Ankara’dan ikinci hüzünlü ayrılışım

İnsanoğlu çok garib bir fıtratta yaratılmıştır. Başından neler gelir, neler geçer, istikbali nasıl olacaktır bilemez bir yapıdadır.

Allah hepimizin âhir ve akıbetini hayreylesin inşâallah!
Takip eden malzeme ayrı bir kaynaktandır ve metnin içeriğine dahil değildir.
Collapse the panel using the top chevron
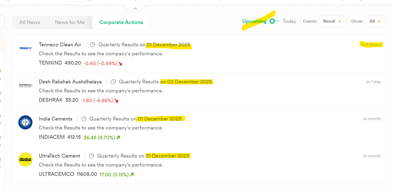The width and height of the screenshot is (393, 190). (x=135, y=9)
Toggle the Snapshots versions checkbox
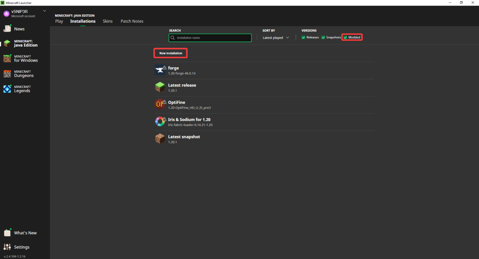479x259 pixels. click(323, 37)
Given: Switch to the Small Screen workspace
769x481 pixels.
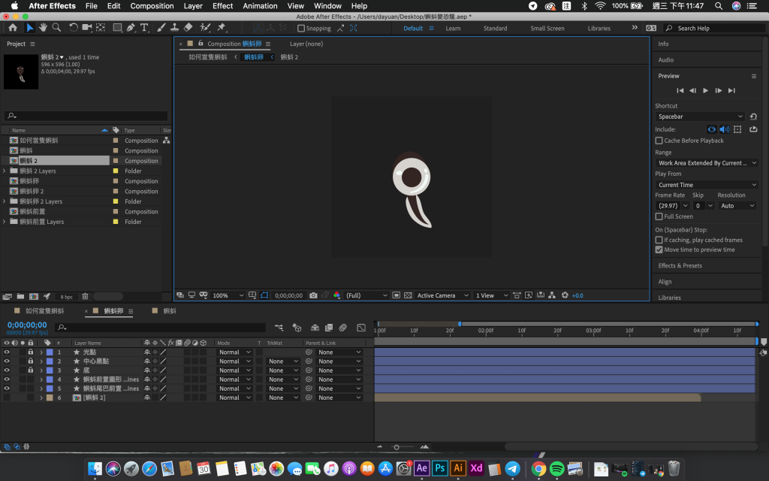Looking at the screenshot, I should coord(547,29).
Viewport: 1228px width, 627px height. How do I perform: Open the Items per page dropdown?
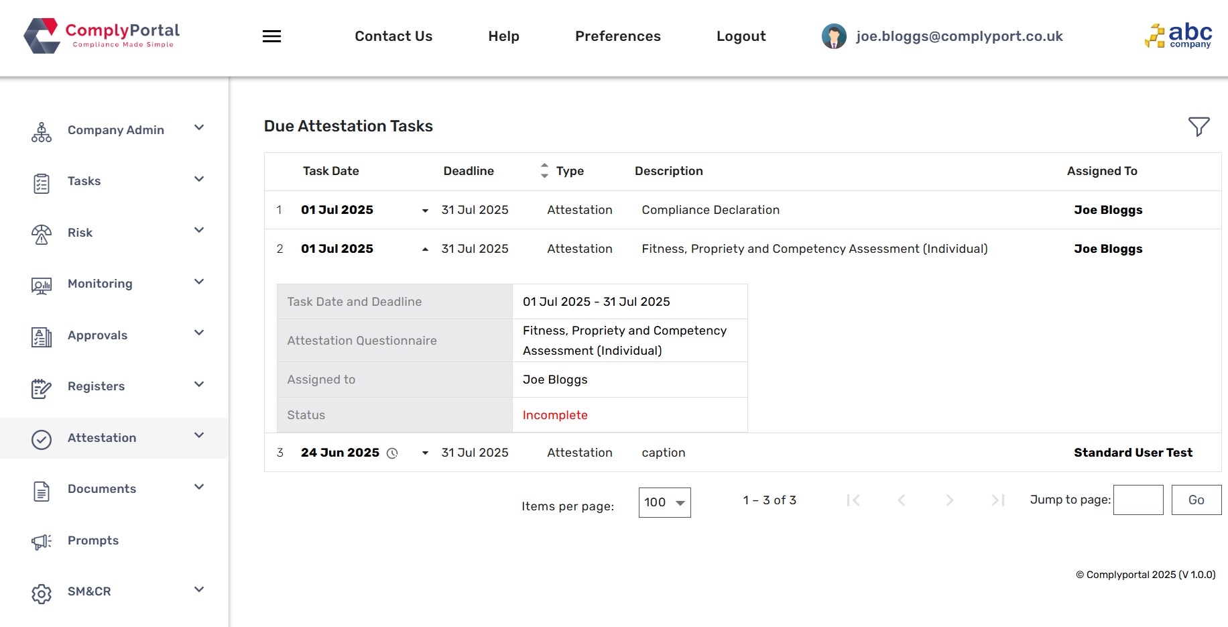[664, 502]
O gün, bundan otuz iki sene önceki hâlimi hatırladım. Doğup büyüyüp ve bütün tahsil hayatımın geçtiği memleketim olan Ankara’dan “hiç ayrılmam” sanıyordum. Bunu, belki de aşırı bir anne sevgisinden yapıyordum. Evet, rahmetli annemi çok seviyordum. Öyle bir anne nasıl sevilmez ki? Risale-i Nur’la müşerref olduktan sonra, başta birçok yakınım bana karşı çıkıp cephe almışken, o rahmetli anneciğim bana kol kanat gerip, annelik şefkatinin fazlasını göstererek sahip olmuş, her zaman cemaatimizin ve dâvâmızın hamisi olmuştu. 17 yaşlarındaki toy bir genç, öyle bir destek olmazsa, nasıl yapabilirdi ki? Hele 1971 hain hareketinden sonra, cuntacıların cemaate yaptığı baskıdan dolayı, dershanelerde tedirgin olan bazı arkadaşlarımızı alıp eve getirebileceğimi bile söylemişti. O baskı dönemlerinde bile korkmadan, cesaretle bize sahip çıkmıştı. Ve onun sayesinde evimiz mahallemizin ilk ders yapılan mekânı olmuştu.

Neyse, işte “hiç çıkmam” sandığım Ankara’dan, kaderin garib bir cilvesi neticesinde ayrılmak durumum olmuştu. Bir tevafuk neticesi, evlenme vesilesiyle Erzurum’a gitme durumum hâsıl olmuştu.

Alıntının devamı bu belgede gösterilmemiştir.